OpenAI shipped 'Chronicle' as an opt-in research preview inside the Codex Mac app on April 21. It continuously captures your screen, extracts text from what it sees, and stores that context locally — so when you start a Codex session, it already knows what you were working on, what errors appeared in your terminal, and which files you had open. The goal is to solve one of the biggest friction points in AI coding: re-explaining context every time you start a new session.
How Chronicle Actually Works
Chronicle runs a background process that takes regular screenshots and sends them to OpenAI's servers for text extraction. The extracted text — code snippets, error messages, file names, terminal output — is stored in a local database on your Mac. When you open Codex and ask a question, Chronicle injects relevant context from its memory automatically. You don't need to paste error messages or explain what you were doing. Codex already knows.
The storage is local and unencrypted. The screenshot processing happens on OpenAI's cloud infrastructure. This two-part architecture means your raw screen images leave your machine, but the extracted text stays on your computer.
Chronicle is opt-in and off by default. Go to Codex → Settings → Chronicle to enable it. You can pause capture at any time and delete stored memories from the same settings panel.
What This Changes in Practice
The practical benefit shows up in these scenarios: you saw an error this morning and closed the terminal — Chronicle can recall the exact message.
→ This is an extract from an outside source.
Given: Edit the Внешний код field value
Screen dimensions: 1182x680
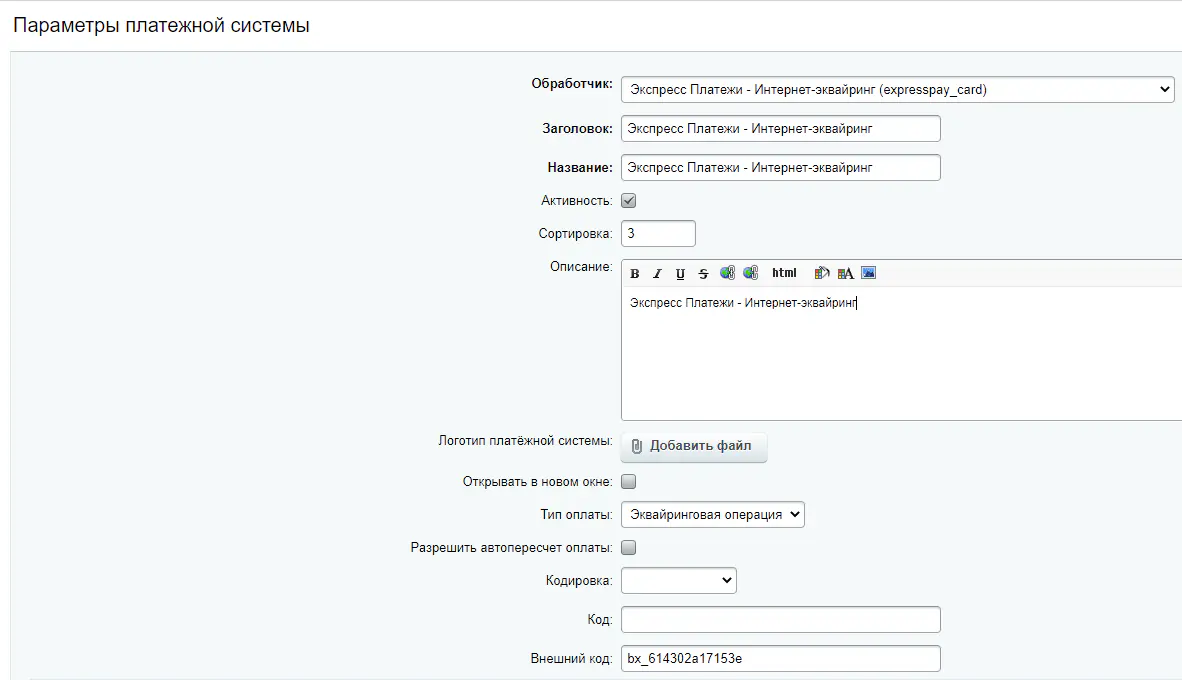Looking at the screenshot, I should pyautogui.click(x=780, y=658).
You had three documentation tabs open — Chronicle knows which APIs you were researching. A bug appeared while testing — Chronicle saw the state of your app before and after the crash. Each of these normally means copying and pasting context by hand.
I was debugging a failing test earlier today. Based on what you saw on my screen, what was the test checking and what error appeared? Can you suggest what the root cause might be? What files have I had open most often this week? Based on the code you've seen, what area of the codebase am I primarily working on right now? The Privacy Trade-offs
Screenshots processed on OpenAI's servers is a real concern for anyone working with proprietary business logic, customer data, unreleased product features, or code covered by an NDA. OpenAI's data processing agreement governs how screenshots are handled, but screenshots leave your machine — that's a straightforward fact. The local unencrypted storage is also worth noting: anyone with access to your Mac can read Chronicle's stored memories.
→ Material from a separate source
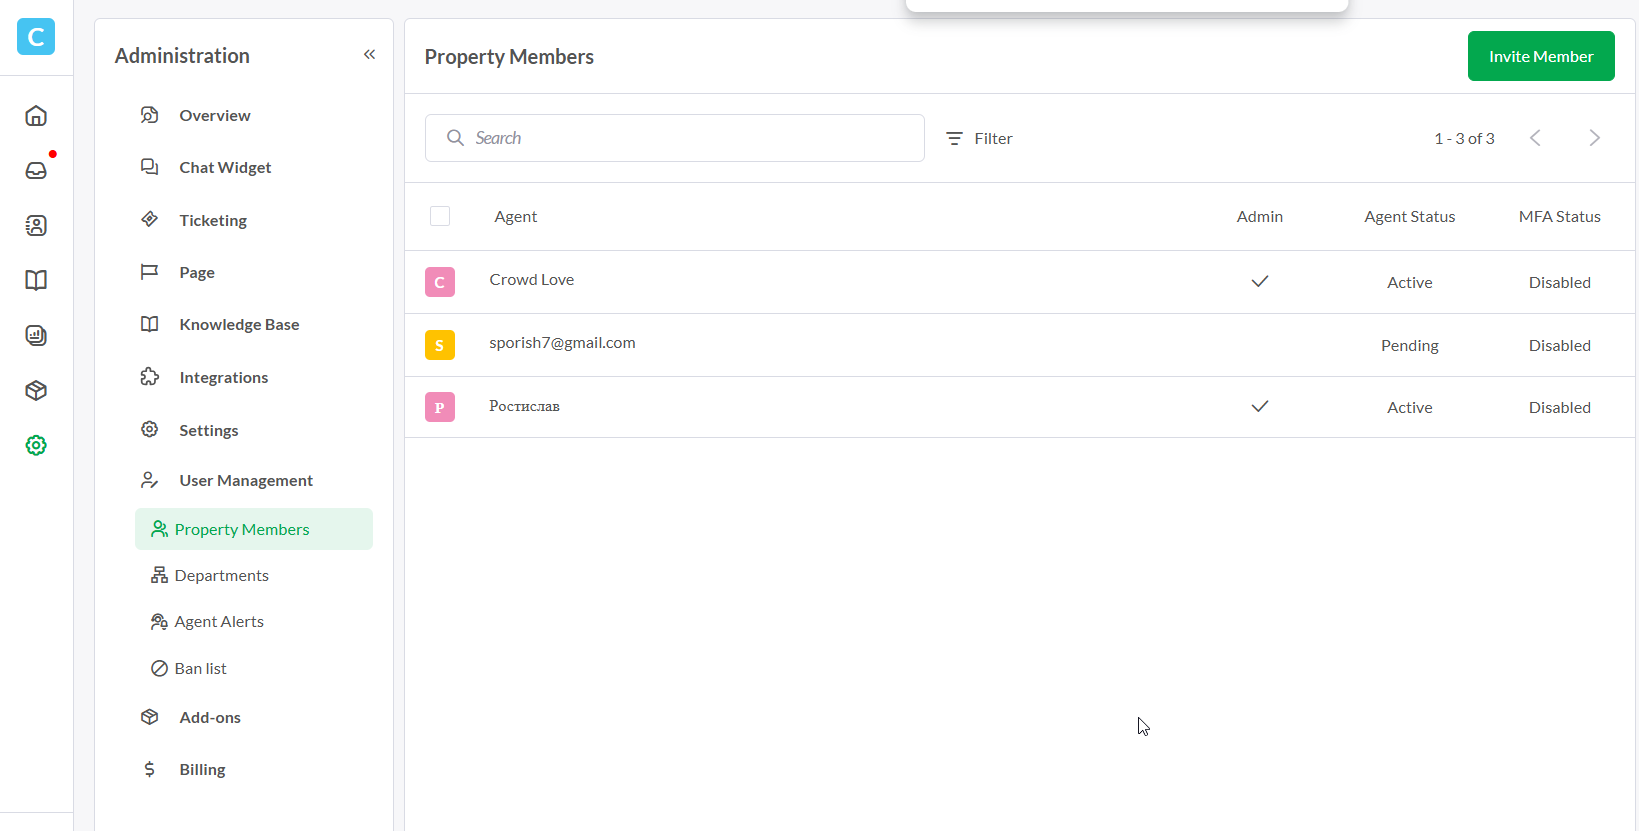
Task: Go to previous page of members
Action: [1535, 138]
Don't use Chronicle if your codebase contains customer PII, trade secrets, or code covered by a confidentiality agreement. The convenience isn't worth the data exposure. Chronicle is safest for personal projects and open source work.
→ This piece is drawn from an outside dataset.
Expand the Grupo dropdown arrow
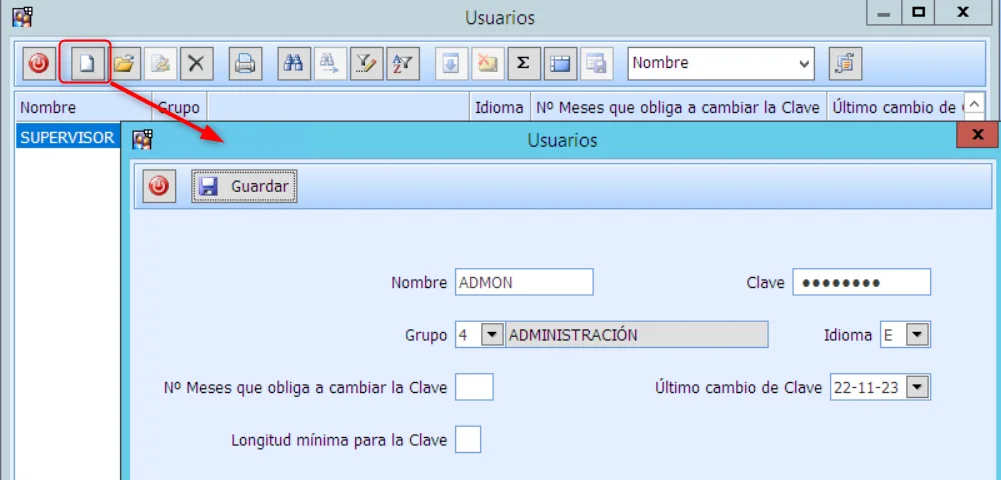The width and height of the screenshot is (1001, 480). (492, 335)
How It Compares to Microsoft Recall
Chronicle is OpenAI's answer to Microsoft's controversial Recall feature for Windows, which also captured screen content for AI memory. Recall faced significant backlash and multiple delays over privacy concerns. OpenAI made Chronicle opt-in with clear manual controls — a more cautious rollout — but the fundamental question is the same: do you trust cloud-processed screenshots in exchange for better AI context? The answer depends entirely on what's on your screen.
Key Takeaway
Codex Chronicle captures your screen to give the AI persistent context across sessions — reduces re-explaining, but your screenshots go to OpenAI's servers. Enable it for personal or open source projects; skip it for proprietary codebases.
Frequently Asked Questions
Does Chronicle work with tools other than Codex?
No. Chronicle is built into the Codex Mac app and only provides context to Codex sessions. It doesn't share memories with ChatGPT, the OpenAI API, or any other tool. It's also Mac-only — no Windows version has been announced as of April 2026.
Can OpenAI use my Chronicle screenshots to train future models?
OpenAI's current API data processing agreement allows data use for safety and service improvement, but not for training generative models by default. For Chronicle specifically, check the privacy settings page inside the app — it shows which policies apply to your account type. If your organization has an enterprise OpenAI agreement, your DPA likely includes explicit data protections.
How much disk space does Chronicle use?
OpenAI hasn't published specific storage estimates. Captures processed into text are much smaller than raw images, so local storage impact should be modest for most developers. You can check and manage Chronicle's data from Settings → Chronicle → Manage Storage.